■ WHAT YOU HAVE TO DO ■
In the data below, count how many lines contain "text" and give that number by itself.

■ THE RECORDS ■
══════

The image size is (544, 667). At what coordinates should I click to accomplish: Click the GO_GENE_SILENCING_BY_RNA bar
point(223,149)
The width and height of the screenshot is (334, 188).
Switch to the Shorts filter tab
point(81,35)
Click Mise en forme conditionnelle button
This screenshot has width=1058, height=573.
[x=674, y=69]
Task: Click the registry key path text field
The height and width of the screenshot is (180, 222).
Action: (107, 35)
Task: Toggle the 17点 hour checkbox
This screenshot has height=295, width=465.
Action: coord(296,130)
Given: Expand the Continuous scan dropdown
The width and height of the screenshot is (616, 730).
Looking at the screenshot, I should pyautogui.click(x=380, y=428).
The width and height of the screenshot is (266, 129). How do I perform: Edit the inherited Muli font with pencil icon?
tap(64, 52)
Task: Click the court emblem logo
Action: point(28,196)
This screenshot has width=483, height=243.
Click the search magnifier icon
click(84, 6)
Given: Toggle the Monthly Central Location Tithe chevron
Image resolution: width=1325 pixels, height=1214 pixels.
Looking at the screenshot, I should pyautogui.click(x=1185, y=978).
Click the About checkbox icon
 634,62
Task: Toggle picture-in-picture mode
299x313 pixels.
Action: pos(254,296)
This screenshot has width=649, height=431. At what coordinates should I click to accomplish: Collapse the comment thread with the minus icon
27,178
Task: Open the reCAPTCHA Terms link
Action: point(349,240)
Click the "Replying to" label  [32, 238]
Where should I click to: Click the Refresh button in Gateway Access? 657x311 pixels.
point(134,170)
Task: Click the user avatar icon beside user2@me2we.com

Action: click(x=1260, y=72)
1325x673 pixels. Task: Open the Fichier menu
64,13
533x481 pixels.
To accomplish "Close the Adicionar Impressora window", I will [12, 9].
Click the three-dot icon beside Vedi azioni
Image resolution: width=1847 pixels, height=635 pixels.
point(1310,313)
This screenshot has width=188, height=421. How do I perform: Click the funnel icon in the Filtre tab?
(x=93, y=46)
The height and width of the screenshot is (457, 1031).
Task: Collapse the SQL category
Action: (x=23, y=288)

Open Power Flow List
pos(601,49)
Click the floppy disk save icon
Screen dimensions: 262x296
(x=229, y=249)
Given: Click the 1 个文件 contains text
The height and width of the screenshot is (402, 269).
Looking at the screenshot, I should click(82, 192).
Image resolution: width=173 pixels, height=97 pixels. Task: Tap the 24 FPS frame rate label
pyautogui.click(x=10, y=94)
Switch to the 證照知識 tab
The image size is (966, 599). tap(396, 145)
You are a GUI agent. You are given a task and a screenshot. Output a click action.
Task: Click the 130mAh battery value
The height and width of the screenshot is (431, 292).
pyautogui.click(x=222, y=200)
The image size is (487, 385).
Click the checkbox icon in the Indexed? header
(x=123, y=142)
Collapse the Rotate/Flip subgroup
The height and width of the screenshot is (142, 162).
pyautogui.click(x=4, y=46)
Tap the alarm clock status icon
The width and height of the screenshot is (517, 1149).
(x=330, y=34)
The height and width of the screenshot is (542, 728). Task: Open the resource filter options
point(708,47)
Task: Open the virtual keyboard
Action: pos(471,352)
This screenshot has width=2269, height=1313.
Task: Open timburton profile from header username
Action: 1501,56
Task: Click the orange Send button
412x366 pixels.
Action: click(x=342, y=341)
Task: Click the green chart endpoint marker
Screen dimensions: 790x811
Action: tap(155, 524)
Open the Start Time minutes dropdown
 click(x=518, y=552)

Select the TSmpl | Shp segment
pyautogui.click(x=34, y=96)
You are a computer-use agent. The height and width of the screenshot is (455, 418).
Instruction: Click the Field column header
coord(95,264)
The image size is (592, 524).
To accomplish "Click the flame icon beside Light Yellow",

══════

■ YOUR RESPONSE ■
2